**** Data yang ditampilkan
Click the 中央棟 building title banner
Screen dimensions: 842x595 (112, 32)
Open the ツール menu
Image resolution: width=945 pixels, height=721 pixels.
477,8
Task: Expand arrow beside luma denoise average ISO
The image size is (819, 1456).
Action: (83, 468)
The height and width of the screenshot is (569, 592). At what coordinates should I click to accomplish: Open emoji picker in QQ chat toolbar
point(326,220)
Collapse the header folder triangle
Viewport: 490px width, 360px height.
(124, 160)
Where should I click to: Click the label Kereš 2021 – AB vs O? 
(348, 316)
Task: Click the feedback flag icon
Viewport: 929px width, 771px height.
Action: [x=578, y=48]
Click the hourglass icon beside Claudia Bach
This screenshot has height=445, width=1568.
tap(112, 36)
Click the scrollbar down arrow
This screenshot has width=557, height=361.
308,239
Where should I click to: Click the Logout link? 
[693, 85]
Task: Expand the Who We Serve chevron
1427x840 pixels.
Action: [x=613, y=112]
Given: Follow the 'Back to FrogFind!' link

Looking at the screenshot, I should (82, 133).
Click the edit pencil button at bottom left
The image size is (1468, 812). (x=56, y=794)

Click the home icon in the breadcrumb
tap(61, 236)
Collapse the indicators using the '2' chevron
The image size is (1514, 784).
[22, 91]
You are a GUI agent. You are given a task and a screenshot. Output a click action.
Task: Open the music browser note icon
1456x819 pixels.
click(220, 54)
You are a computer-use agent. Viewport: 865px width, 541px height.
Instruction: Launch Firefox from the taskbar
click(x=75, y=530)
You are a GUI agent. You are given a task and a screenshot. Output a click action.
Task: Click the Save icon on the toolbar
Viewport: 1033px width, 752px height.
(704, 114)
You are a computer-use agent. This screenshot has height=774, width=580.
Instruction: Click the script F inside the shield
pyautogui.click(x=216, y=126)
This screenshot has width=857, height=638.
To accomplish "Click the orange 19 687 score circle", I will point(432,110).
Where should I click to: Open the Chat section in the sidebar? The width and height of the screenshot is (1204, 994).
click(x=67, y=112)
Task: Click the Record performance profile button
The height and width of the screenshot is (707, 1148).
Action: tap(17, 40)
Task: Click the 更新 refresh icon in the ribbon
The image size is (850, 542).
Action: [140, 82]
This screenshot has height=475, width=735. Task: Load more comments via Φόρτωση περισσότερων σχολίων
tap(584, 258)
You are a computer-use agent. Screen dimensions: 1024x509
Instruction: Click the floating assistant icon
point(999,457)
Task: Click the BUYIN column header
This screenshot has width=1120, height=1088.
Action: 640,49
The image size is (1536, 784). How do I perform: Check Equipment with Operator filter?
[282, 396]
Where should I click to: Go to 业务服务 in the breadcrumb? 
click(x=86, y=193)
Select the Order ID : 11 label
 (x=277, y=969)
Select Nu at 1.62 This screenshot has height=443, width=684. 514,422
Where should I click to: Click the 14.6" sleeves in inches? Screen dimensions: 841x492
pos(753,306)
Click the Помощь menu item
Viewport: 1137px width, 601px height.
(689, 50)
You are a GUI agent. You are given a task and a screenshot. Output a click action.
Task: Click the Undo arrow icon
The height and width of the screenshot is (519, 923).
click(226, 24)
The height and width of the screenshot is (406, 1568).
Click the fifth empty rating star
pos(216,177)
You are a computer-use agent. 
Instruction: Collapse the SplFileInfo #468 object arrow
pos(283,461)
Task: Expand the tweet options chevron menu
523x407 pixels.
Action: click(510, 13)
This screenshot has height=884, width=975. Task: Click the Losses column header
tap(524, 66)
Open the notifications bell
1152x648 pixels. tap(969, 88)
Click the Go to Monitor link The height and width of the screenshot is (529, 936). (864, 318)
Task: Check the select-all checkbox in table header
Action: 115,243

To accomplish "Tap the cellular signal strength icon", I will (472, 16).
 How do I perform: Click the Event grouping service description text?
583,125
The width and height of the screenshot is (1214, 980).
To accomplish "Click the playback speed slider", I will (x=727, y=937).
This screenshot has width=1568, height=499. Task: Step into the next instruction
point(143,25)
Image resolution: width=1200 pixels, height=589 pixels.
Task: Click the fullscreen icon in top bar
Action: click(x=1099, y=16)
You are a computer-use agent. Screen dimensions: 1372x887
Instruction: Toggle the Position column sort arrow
********
__Perintah soal__. Tulis ulang semua baris di atas tanpa mengubah apa pun.

__Penyelesaian soal__.
Click the 中央棟 building title banner
Screen dimensions: 842x595 (112, 32)
Open the ツール menu
Image resolution: width=945 pixels, height=721 pixels.
477,8
Task: Expand arrow beside luma denoise average ISO
The image size is (819, 1456).
Action: (83, 468)
The height and width of the screenshot is (569, 592). At what coordinates should I click to accomplish: Open emoji picker in QQ chat toolbar
point(326,220)
Collapse the header folder triangle
Viewport: 490px width, 360px height.
(124, 160)
Where should I click to: Click the label Kereš 2021 – AB vs O? 
(348, 316)
Task: Click the feedback flag icon
Viewport: 929px width, 771px height.
Action: [x=578, y=48]
Click the hourglass icon beside Claudia Bach
This screenshot has height=445, width=1568.
tap(112, 36)
Click the scrollbar down arrow
This screenshot has width=557, height=361.
308,239
Where should I click to: Click the Logout link? 
[693, 85]
Task: Expand the Who We Serve chevron
1427x840 pixels.
Action: [x=613, y=112]
Given: Follow the 'Back to FrogFind!' link

Looking at the screenshot, I should (82, 133).
Click the edit pencil button at bottom left
The image size is (1468, 812). (x=56, y=794)

Click the home icon in the breadcrumb
tap(61, 236)
Collapse the indicators using the '2' chevron
The image size is (1514, 784).
[22, 91]
You are a GUI agent. You are given a task and a screenshot. Output a click action.
Task: Open the music browser note icon
1456x819 pixels.
click(220, 54)
You are a computer-use agent. Viewport: 865px width, 541px height.
Instruction: Launch Firefox from the taskbar
click(x=75, y=530)
You are a GUI agent. You are given a task and a screenshot. Output a click action.
Task: Click the Save icon on the toolbar
Viewport: 1033px width, 752px height.
(704, 114)
You are a computer-use agent. This screenshot has height=774, width=580.
Instruction: Click the script F inside the shield
pyautogui.click(x=216, y=126)
This screenshot has width=857, height=638.
To accomplish "Click the orange 19 687 score circle", I will point(432,110).
Where should I click to: Open the Chat section in the sidebar? The width and height of the screenshot is (1204, 994).
click(x=67, y=112)
Task: Click the Record performance profile button
The height and width of the screenshot is (707, 1148).
Action: tap(17, 40)
Task: Click the 更新 refresh icon in the ribbon
The image size is (850, 542).
Action: [140, 82]
This screenshot has height=475, width=735. Task: Load more comments via Φόρτωση περισσότερων σχολίων
tap(584, 258)
You are a computer-use agent. Screen dimensions: 1024x509
Instruction: Click the floating assistant icon
point(999,457)
Task: Click the BUYIN column header
This screenshot has width=1120, height=1088.
Action: 640,49
The image size is (1536, 784). How do I perform: Check Equipment with Operator filter?
[282, 396]
Where should I click to: Go to 业务服务 in the breadcrumb? 
click(x=86, y=193)
Select the Order ID : 11 label
 (x=277, y=969)
Select Nu at 1.62 This screenshot has height=443, width=684. 514,422
Where should I click to: Click the 14.6" sleeves in inches? Screen dimensions: 841x492
pos(753,306)
Click the Помощь menu item
Viewport: 1137px width, 601px height.
(689, 50)
You are a GUI agent. You are given a task and a screenshot. Output a click action.
Task: Click the Undo arrow icon
The height and width of the screenshot is (519, 923).
click(226, 24)
The height and width of the screenshot is (406, 1568).
Click the fifth empty rating star
pos(216,177)
You are a computer-use agent. 
Instruction: Collapse the SplFileInfo #468 object arrow
pos(283,461)
Task: Expand the tweet options chevron menu
523x407 pixels.
Action: click(510, 13)
This screenshot has height=884, width=975. Task: Click the Losses column header
tap(524, 66)
Open the notifications bell
1152x648 pixels. tap(969, 88)
Click the Go to Monitor link The height and width of the screenshot is (529, 936). (864, 318)
Task: Check the select-all checkbox in table header
Action: 115,243

To accomplish "Tap the cellular signal strength icon", I will (472, 16).
 How do I perform: Click the Event grouping service description text?
583,125
The width and height of the screenshot is (1214, 980).
To accomplish "Click the playback speed slider", I will (x=727, y=937).
This screenshot has width=1568, height=499. Task: Step into the next instruction
point(143,25)
Image resolution: width=1200 pixels, height=589 pixels.
Task: Click the fullscreen icon in top bar
Action: click(x=1099, y=16)
You are a computer-use agent. Screen dimensions: 1372x887
Instruction: Toggle the Position column sort arrow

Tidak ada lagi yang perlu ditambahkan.